First the Bad News!

Luke 9:22, NIV
‘And He said, “The Son of Man must suffer many things and be rejected by the elders, chief priests and teachers of the law, and he must be killed and on the third day be raised to life.”

I quite often hear people saying something like this – do you want the good news or the bad news? When answering such a question, some people will always go for the good news first, knowing that this will help them cope with whatever bad news might follow. Others will want to hear the bad news first, so that however bad it really is, they know they have something good to look forward to.

In the conversation that Jesus had with his disciples, just prior to our Scripture for today, He had asked the disciples, “Who do the crowds say that I am?” It was the apostle Peter who got the right answer when he said, “the Christ of God.” Peter had really understood through divine revelation who this amazing teacher and healer that they were following really was.
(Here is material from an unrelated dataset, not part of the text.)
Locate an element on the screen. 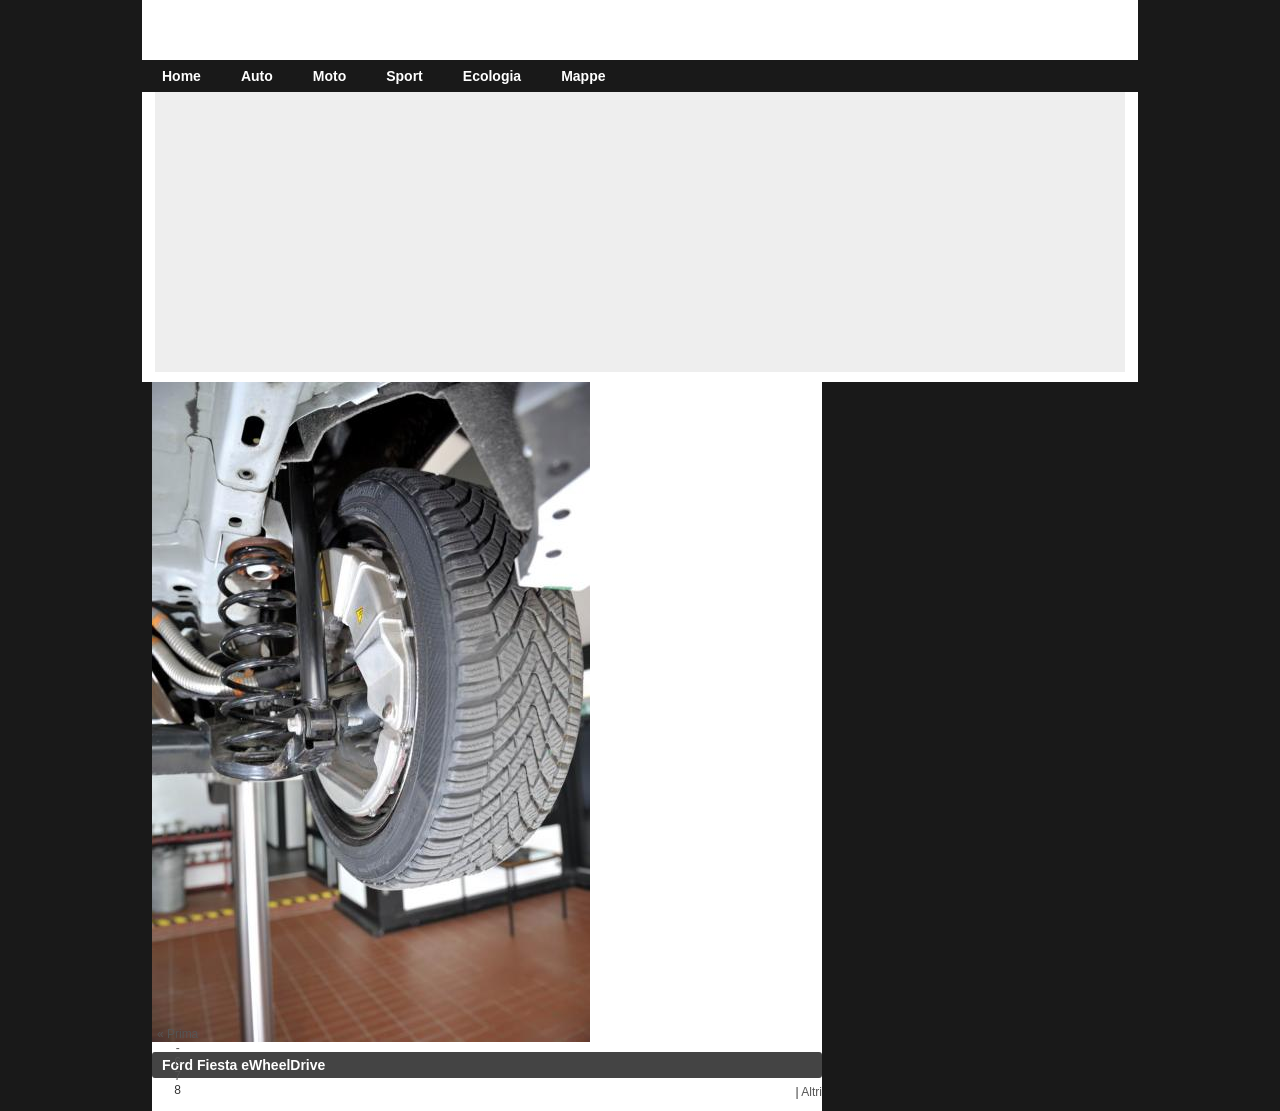 This screenshot has height=1111, width=1280. « Prima is located at coordinates (177, 1034).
God the Father had given him revelation and he had spoken out what God had put into his spirit (Matthew 16: 17).

It was at this moment that the disciples, probably for the first time, really understood that the Rabbi they were following was, indeed, the One who had been prophesied about by Isaiah and many other prophets. I would love to have been there to see the look of amazed revelation that passed across the faces of all the disciples who were present. There would surely have been an explosion of excitement in their emotions as this extraordinary truth about the nature of Jesus began to dawn on their understanding. It could, perhaps, have broken out into premature public revelation and euphoria, for Jesus immediately asked them “not to tell this to anyone.” For while the knowledge of who Jesus really was, and is, was extraordinarily wonderful good news, first there was some bad news that the disciples had to both hear about, and eventually understand, before the full revelation of Jesus, the son of God, could be made to the world.

The bad news that Jesus had to share with them was really bad news. For Jesus then told them that he was going to suffer many things in Jerusalem. He would be rejected by the elders, chief priests and teachers of the law and he must be killed before they could celebrate the good news that on the third day he would be raised again to life.
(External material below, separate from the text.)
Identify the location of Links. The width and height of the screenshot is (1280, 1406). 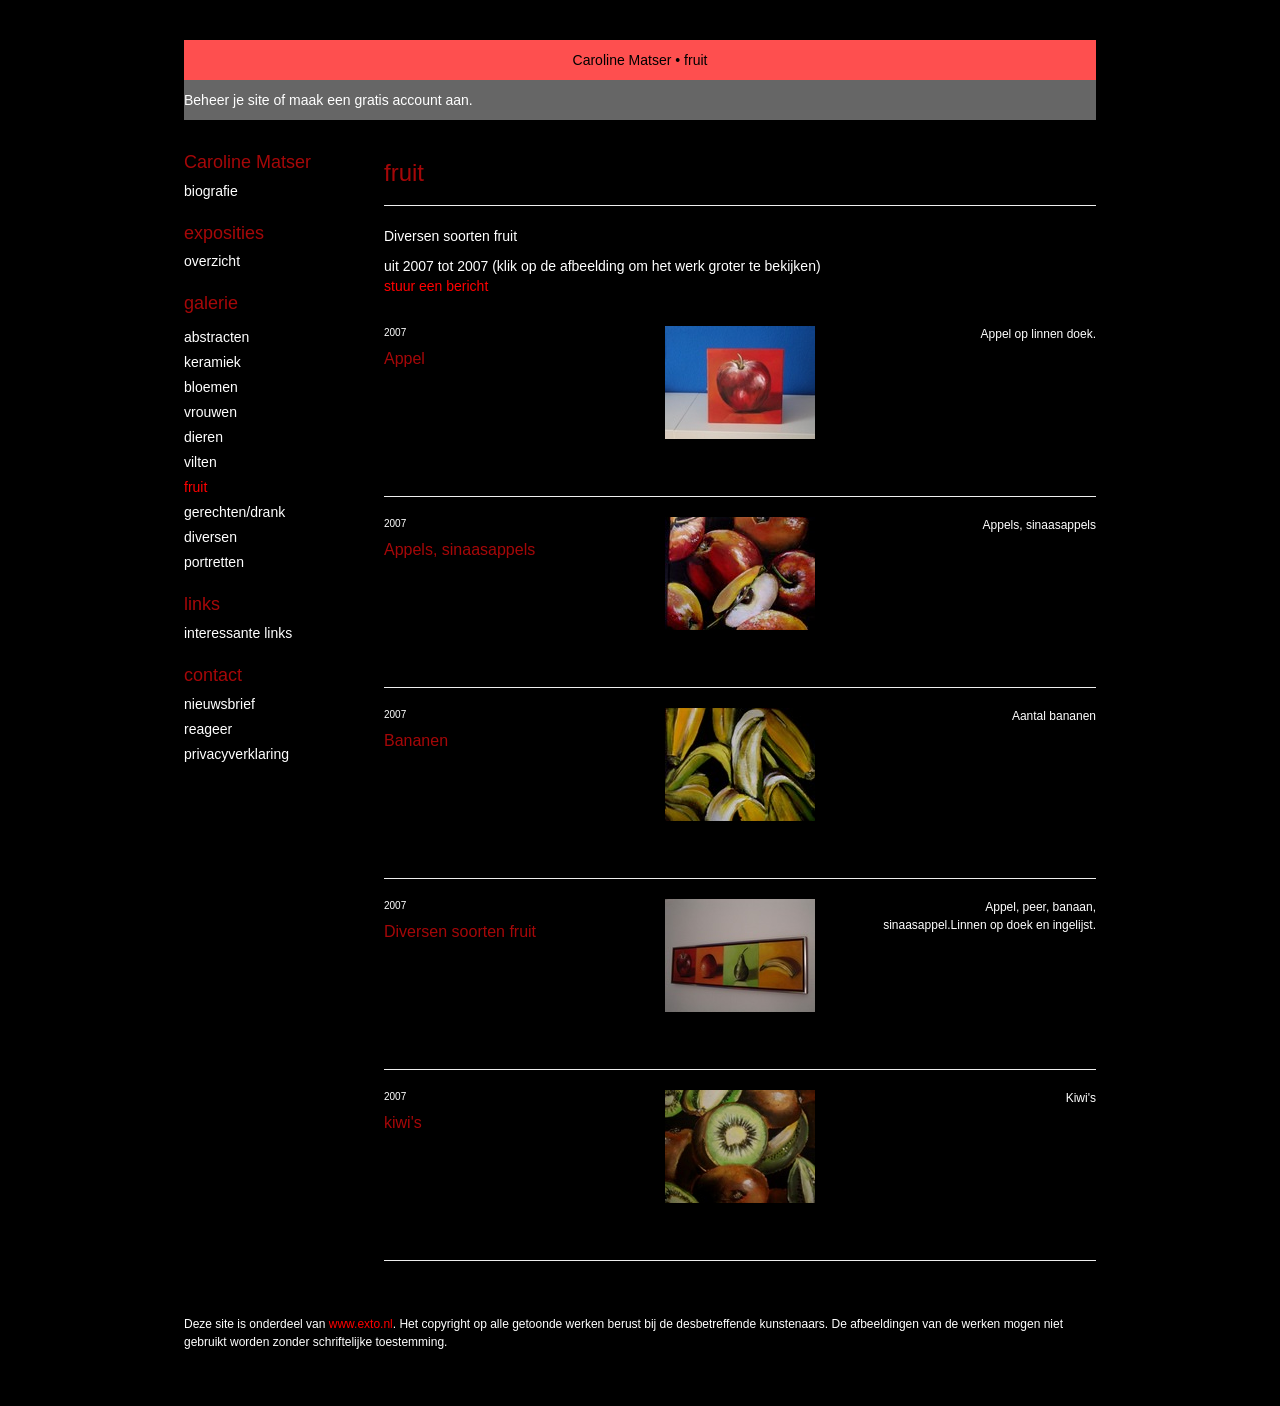
(202, 604).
On this day when the Christian church worldwide remembers the death of our Lord Jesus, my heart is filled with an immeasurable depth of thanksgiving for the one who knew what was ahead of him, but did not turn away from the path of sacrifice – the one and only sacrifice which made it possible for our sins to be forgiven, because our debt was going to be paid for on the cross. Hallelujah, what a Saviour!

Prayer: Thank you, Jesus, for your amazing love for sinners such as me. Thank you that You, knowing who You were, still chose to walk the path of sacrifice, so that we may know that God loves us and that we could be redeemed out of the hands of the enemy and enjoy eternal life both now and for evermore. Amen.